■ Task statement
After locating the line that contains "1032x436 pixels." in the following entries, reproduce it and each later line exactly, including the last.

■ Raw data
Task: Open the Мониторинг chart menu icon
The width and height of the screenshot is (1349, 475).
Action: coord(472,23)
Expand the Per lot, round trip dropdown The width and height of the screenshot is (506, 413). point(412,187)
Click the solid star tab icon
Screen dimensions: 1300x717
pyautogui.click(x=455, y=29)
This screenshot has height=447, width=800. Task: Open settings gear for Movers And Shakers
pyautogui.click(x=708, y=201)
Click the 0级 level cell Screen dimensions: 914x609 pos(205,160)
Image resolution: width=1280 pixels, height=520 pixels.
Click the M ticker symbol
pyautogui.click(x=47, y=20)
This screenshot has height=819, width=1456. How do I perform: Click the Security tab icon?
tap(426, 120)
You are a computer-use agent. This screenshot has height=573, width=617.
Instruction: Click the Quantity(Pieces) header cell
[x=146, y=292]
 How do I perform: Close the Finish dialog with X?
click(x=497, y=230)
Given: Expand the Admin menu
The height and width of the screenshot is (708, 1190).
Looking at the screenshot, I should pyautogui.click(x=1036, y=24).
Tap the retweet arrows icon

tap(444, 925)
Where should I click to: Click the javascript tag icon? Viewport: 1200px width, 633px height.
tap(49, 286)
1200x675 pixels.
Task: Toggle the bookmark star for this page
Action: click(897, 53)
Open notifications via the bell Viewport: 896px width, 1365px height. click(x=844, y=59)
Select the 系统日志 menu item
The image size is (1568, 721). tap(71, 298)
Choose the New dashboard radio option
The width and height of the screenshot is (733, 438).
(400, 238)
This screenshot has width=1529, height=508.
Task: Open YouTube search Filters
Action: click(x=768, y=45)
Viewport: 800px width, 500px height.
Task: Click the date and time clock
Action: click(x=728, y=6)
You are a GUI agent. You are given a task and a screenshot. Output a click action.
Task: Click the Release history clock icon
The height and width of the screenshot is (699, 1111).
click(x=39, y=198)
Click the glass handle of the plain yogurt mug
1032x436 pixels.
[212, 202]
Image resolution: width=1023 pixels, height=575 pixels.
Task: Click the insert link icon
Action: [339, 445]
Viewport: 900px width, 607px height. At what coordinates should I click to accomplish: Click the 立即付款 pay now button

■ Solution to this exercise
1032x436 pixels.
[212, 202]
Image resolution: width=1023 pixels, height=575 pixels.
Task: Click the insert link icon
Action: [339, 445]
Viewport: 900px width, 607px height. At what coordinates should I click to accomplish: Click the 立即付款 pay now button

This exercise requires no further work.